BEGIN Materials provided

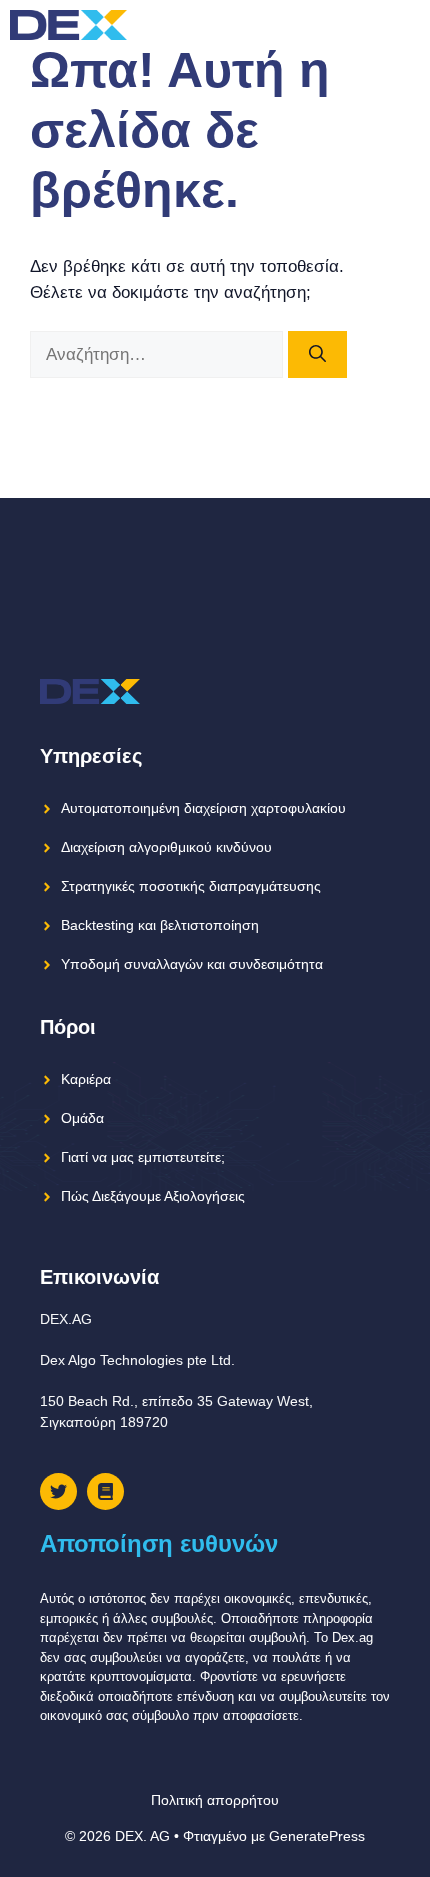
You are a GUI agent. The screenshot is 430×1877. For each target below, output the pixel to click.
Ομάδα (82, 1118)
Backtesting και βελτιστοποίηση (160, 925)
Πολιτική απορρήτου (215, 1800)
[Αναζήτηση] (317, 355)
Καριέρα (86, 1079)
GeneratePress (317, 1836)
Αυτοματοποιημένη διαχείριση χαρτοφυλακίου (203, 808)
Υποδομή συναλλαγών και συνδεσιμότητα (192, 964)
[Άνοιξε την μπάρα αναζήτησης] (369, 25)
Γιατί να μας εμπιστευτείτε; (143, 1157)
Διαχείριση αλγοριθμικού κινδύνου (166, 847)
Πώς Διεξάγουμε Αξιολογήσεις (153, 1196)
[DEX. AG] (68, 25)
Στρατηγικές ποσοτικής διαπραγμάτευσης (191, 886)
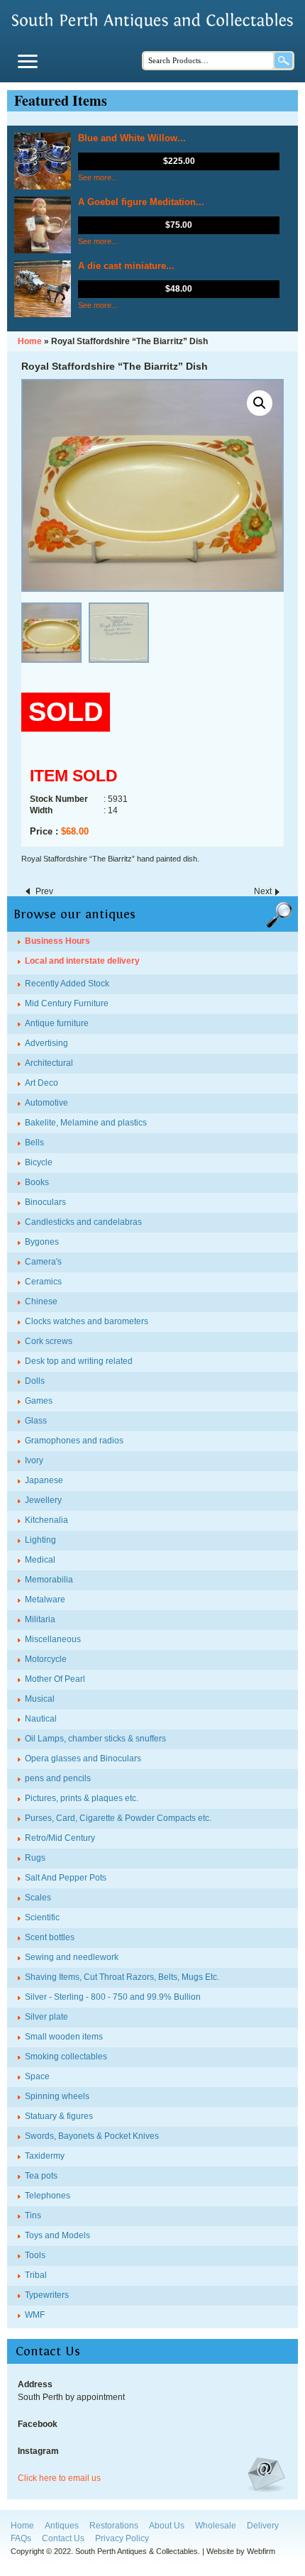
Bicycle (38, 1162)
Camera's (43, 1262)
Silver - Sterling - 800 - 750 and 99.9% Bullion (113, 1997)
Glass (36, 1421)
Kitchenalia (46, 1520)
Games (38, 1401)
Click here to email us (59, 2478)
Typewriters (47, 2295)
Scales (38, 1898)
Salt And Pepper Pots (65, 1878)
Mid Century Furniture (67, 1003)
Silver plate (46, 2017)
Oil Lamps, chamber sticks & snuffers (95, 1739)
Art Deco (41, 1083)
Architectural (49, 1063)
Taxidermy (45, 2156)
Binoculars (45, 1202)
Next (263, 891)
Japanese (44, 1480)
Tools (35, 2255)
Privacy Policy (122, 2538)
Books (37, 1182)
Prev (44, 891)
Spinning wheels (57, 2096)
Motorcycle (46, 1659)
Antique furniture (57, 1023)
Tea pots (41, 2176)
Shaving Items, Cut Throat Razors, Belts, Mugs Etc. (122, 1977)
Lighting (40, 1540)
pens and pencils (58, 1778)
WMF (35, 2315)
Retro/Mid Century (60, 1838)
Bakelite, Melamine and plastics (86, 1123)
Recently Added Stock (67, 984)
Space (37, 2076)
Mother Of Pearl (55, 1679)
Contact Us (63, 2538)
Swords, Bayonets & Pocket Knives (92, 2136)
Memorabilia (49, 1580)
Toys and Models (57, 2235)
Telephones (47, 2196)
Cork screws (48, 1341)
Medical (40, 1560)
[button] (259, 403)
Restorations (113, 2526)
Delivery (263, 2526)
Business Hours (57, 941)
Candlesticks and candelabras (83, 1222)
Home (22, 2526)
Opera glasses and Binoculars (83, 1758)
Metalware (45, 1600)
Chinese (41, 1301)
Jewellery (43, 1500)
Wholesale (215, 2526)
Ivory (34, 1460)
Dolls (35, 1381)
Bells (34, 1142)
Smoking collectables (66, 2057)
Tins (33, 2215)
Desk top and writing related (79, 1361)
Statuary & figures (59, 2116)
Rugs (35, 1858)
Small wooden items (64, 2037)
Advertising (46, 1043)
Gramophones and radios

END Materials provided

**Problem details**: Skip the images and restate each record above word for word.

**Output of the task**:
You are a GUI agent. The screenshot is 430×1877. For each target below, output the pixel to click.
Ομάδα (82, 1118)
Backtesting και βελτιστοποίηση (160, 925)
Πολιτική απορρήτου (215, 1800)
[Αναζήτηση] (317, 355)
Καριέρα (86, 1079)
GeneratePress (317, 1836)
Αυτοματοποιημένη διαχείριση χαρτοφυλακίου (203, 808)
Υποδομή συναλλαγών και συνδεσιμότητα (192, 964)
[Άνοιξε την μπάρα αναζήτησης] (369, 25)
Γιατί να μας εμπιστευτείτε; (143, 1157)
Διαχείριση αλγοριθμικού κινδύνου (166, 847)
Πώς Διεξάγουμε Αξιολογήσεις (153, 1196)
[DEX. AG] (68, 25)
Στρατηγικές ποσοτικής διαπραγμάτευσης (191, 886)
Bicycle (38, 1162)
Camera's (43, 1262)
Silver - Sterling - 800 - 750 and 99.9% Bullion (113, 1997)
Glass (36, 1421)
Kitchenalia (46, 1520)
Games (38, 1401)
Click here to email us (59, 2478)
Typewriters (47, 2295)
Scales (38, 1898)
Salt And Pepper Pots (65, 1878)
Mid Century Furniture (67, 1003)
Silver plate (46, 2017)
Oil Lamps, chamber sticks & snuffers (95, 1739)
Art Deco (41, 1083)
Architectural (49, 1063)
Taxidermy (45, 2156)
Binoculars (45, 1202)
Next (263, 891)
Japanese (44, 1480)
Tools (35, 2255)
Privacy Policy (122, 2538)
Books (37, 1182)
Prev (44, 891)
Spinning wheels (57, 2096)
Motorcycle (46, 1659)
Antique furniture (57, 1023)
Tea pots (41, 2176)
Shaving Items, Cut Throat Razors, Belts, Mugs Etc. (122, 1977)
Lighting (40, 1540)
pens and pencils (58, 1778)
WMF (35, 2315)
Retro/Mid Century (60, 1838)
Bakelite, Melamine and plastics (86, 1123)
Recently Added Stock (67, 984)
Space (37, 2076)
Mother Of Pearl (55, 1679)
Contact Us (63, 2538)
Swords, Bayonets & Pocket Knives (92, 2136)
Memorabilia (49, 1580)
Toys and Models (57, 2235)
Telephones (47, 2196)
Cork screws (48, 1341)
Medical (40, 1560)
[button] (259, 403)
Restorations (113, 2526)
Delivery (263, 2526)
Business Hours (57, 941)
Candlesticks and candelabras (83, 1222)
Home (22, 2526)
Opera glasses and Binoculars (83, 1758)
Metalware (45, 1600)
Chinese (41, 1301)
Jewellery (43, 1500)
Wholesale (215, 2526)
Ivory (34, 1460)
Dolls (35, 1381)
Bells (34, 1142)
Smoking collectables (66, 2057)
Tins (33, 2215)
Desk top and writing related (79, 1361)
Statuary & figures (59, 2116)
Rugs (35, 1858)
Small wooden items (64, 2037)
Advertising (46, 1043)
Gramophones and radios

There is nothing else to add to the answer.